The rules cover the child-parent relationship (“I will always know the password”; “Do not ever ignore a phonecall if the screen reads 'Mom' or 'Dad'”), and includes good manners (“Turn it off, silence it, put it away in public.  Especially in a restaurant, at the movies, or while speaking with another human being”); there is the matter of being responsible for the object (“If it falls into the toilet, smashes on the ground, or vanishes into thin air, you are responsible for the replacement costs or repairs”), and some of the more delicate matters regarding sex education ( “no porn”; or “Do not send or receive pictures of your private parts or anyone else’s private parts.. … It could ruin your teenage/adult life. Cyberspace is vast and more powerful than you. And it is hard to make anything of this magnitude disappear – including a bad reputation”)

The suggestions that strike one most, however, are those that deal with the relationship that young Gregory – who is naturally a “digital native” – needs to set up through his smartphone. In fact they are rules that invite the youngster to both use the potential of this technology but also know how to detach himself from the digital and experience life as it really is.

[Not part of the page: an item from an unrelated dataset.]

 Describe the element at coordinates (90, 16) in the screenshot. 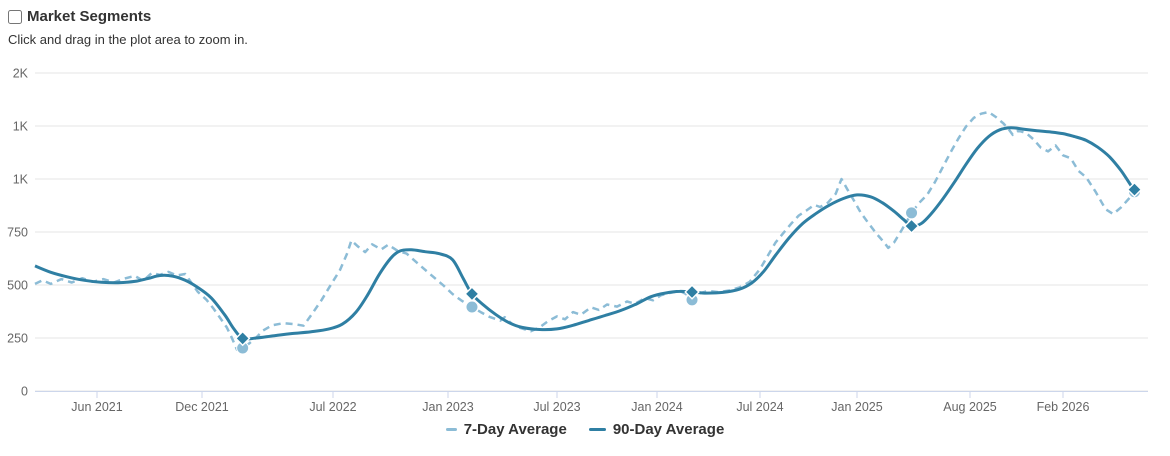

For example, Rule 15: “Download music that is new or classic or different than the millions of your peers that listen to the same exact stuff.  Your generation has access to music like never before in history.  Take advantage of that gift.  Expand your horizons”.

The letter went viral immediately and has given rise to much comment. It is of worldwide interest and recalls an undeniable fact: educators need to continue their role in the digital world as well.

We too have joined in the provocation offered by this mother/blogger hoping to offer a contribution that is not so much rule-based but an invitation to reflection for anyone called to educate and form the young, including young religious.